Arlington police have arrested 32 persons and are seeking nine others following a crackdown on what authorities described as two major distribution centers for illicit drugs in the county.

A six-month undercover investigation centering on a topless restaurant within view of police headquarters on Wilson Boulevard and a 24-hour pool hall and arcade on Columbia Pike resulted in 70 felony indictments on various charges of possessing and distributing narcotics.

Among those charged are eight current or former employes of Zigfield's Restaurant at 2222 Wilson Blvd., less than a block from the County Courthouse, and three managers of Champion Billiards at 3249 Columbia Pike in the Westmont Shopping Center, who were also charged with illegal gambling. Police said they found no evidence that the owners of the firms were involved.

Drug sales at the two locations apparently were unrelated, police said, but were investigated concurrently by a single undercover officer posing as a customer. At Champion Billiards, authorities said, juveniles as young as 15 were found using cocaine and participating as intermediaries in drug transactions. Others as young as 12 were suspected by police of using and trafficking in illegal drugs.

Of the 41 persons charged as a result of the investigation, 10 are juveniles between the ages of 15 and 17.

"We've shut down two major distribution points," said vice detective Henry Churchbourne. "We're unaware that there are any others."

Authorities identified two men as being the primary sources of drugs sold at Champion Billiards. Robert Adam Lowry of Arlington and Michael Travis Dillard of Woodbridge were arrested Saturday night at the Gino's restaurant at Glebe Road and Arlington Boulevard, where an undercover officer had arranged to buy $10,000 worth of cocaine from Lowry, police said.

"He Lowry bragged about how much cocaine he could supply and he wasn't wrong," Churchbourne said. "He supplied whatever we asked for."

Prince William County police subsequently executed a search warrant at Dillard's house and seized quantities of cocaine, PCP, marijuana and hashish worth an estimated $30,000.

Lowry and Dillard, both charged with distributing cocaine, are being held in Arlington jail on $30,000 and $50,000 bond respectively.

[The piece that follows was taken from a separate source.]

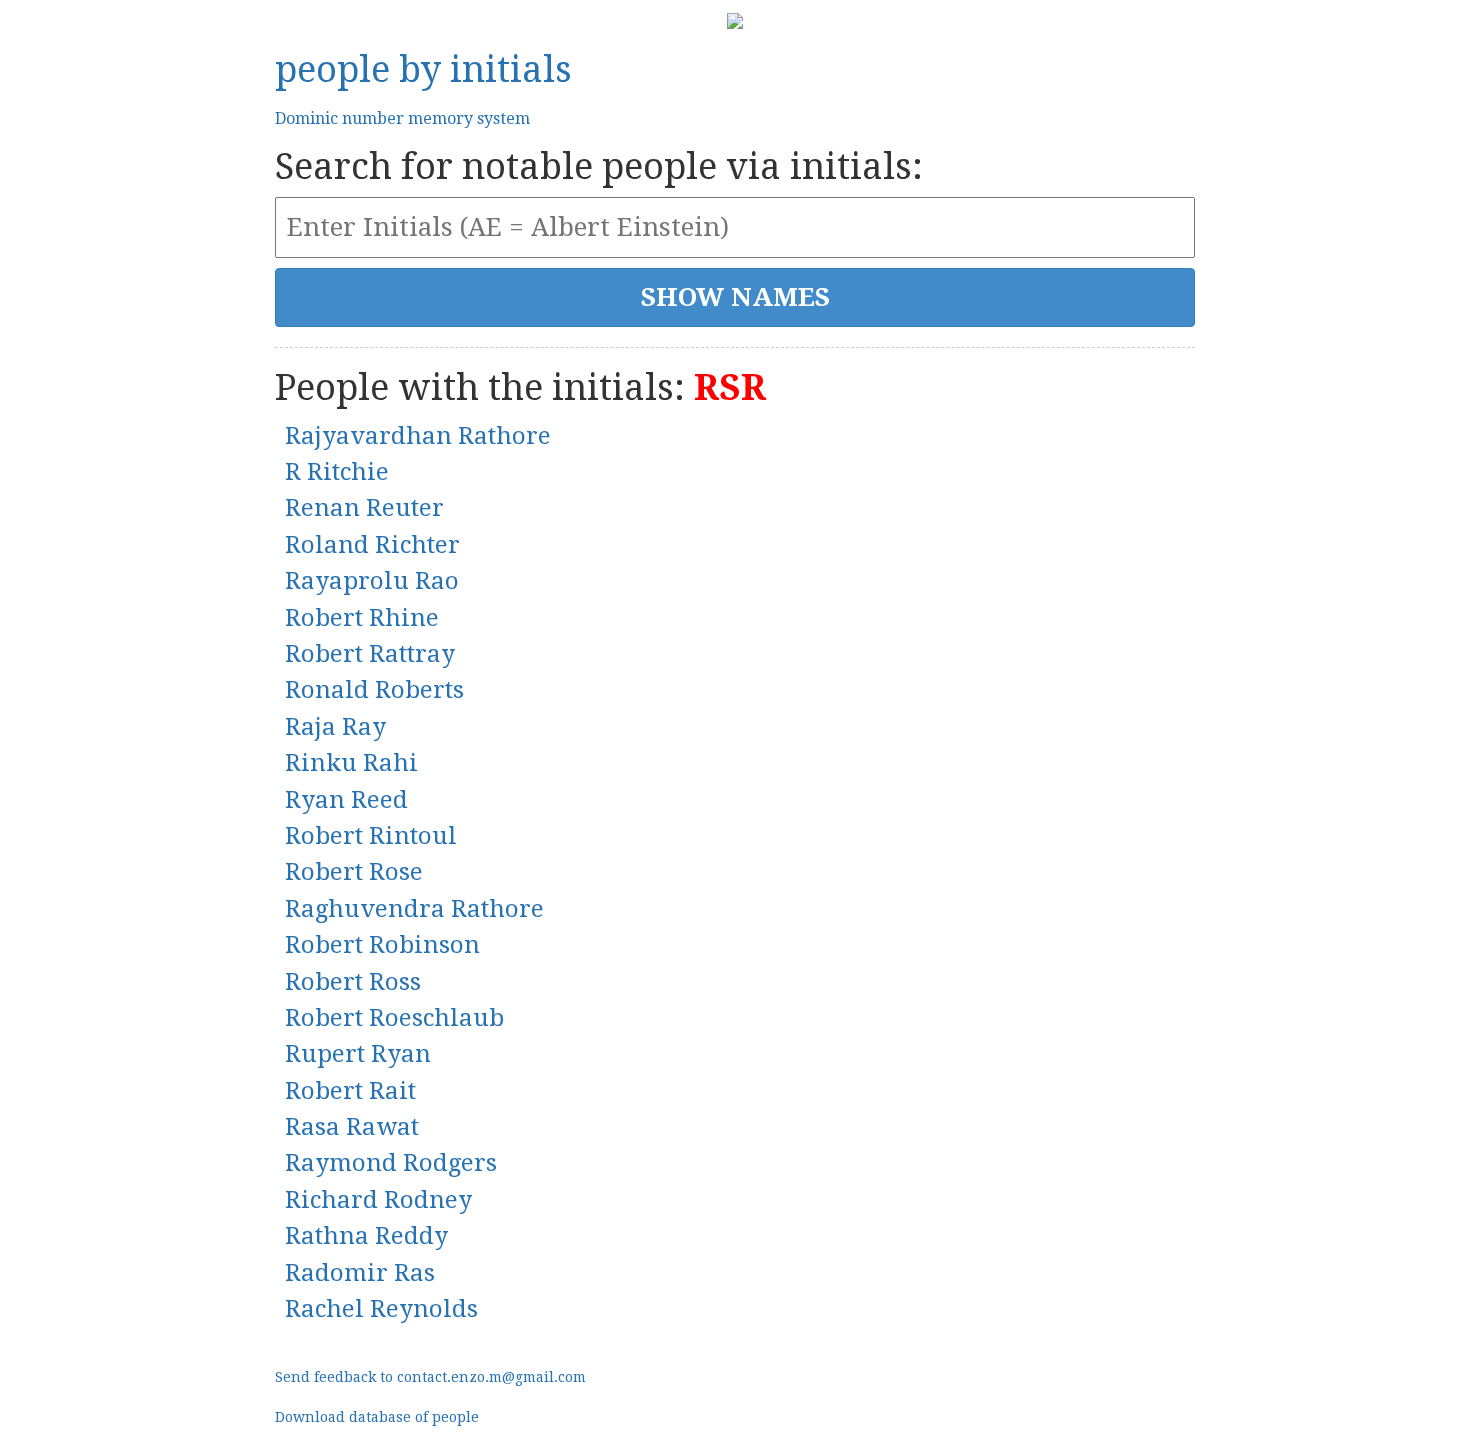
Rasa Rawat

"We keep saying year in and year out that we're going to uphold the drug laws of Arlington County," said Police Chief William Stover. "People appear not to be getting the message."

Both Zigfield's and Champion Billiards were open for business yesterday. David Wagner, a night bouncer who identified himself as a spokesman for Zigfield's, said management there had no knowledge of the alleged drug sales. "Nobody who works here got arrested," Wagner said. "They police would like to close us down. They'd like to close all the topless places down in Virginia."

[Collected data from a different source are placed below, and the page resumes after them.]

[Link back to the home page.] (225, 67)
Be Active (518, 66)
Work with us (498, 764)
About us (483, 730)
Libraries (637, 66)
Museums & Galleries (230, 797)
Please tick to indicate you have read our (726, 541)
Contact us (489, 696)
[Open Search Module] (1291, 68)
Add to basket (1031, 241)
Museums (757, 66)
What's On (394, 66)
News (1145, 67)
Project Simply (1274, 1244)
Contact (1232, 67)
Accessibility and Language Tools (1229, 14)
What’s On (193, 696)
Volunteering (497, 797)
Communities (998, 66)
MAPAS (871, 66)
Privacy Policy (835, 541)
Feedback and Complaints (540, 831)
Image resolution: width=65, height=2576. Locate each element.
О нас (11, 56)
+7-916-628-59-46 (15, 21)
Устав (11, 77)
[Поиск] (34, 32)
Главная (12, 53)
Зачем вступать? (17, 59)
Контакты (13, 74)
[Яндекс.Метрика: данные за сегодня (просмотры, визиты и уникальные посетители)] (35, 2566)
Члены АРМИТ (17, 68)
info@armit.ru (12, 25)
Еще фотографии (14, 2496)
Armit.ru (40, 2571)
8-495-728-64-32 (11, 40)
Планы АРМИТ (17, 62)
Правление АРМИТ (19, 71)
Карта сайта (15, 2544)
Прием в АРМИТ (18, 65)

According to police, the eight current or former Zigfield employes charged in the case include six dancers and two barmaids. Churchbourne said that some dancers, many of whom were drug users themselves, regularly approached customers with veiled offers of barbiturates and PCP, which law enforcement officers call "killer dust."

At Champion Billiards, a man who answered the telephone but declined to identify himself also disavowed any knowledge of drug sales, saying the owner was often absent from the premises. "Now we've rectified the mistake," he said.

Authorities said they became suspicious of activities at or near Champion Billiards after receiving complaints from managers of neighboring stores in the shopping center.

"There were folks hanging out and fights in the parking lot," said Joseph Bianchi, manager of the Dart Drug there. "It was a bad influence on the shopping center."

Police said drug use and dealing at the arcade was in the open. "There were times," Churchbourne said, "when people were just standing around waiting for a shipment to come in."

Investigators said four of the person charged face additional charges of distributing drugs to minors, an offense punishable by a minimum 10-year prison sentence under Virginia law.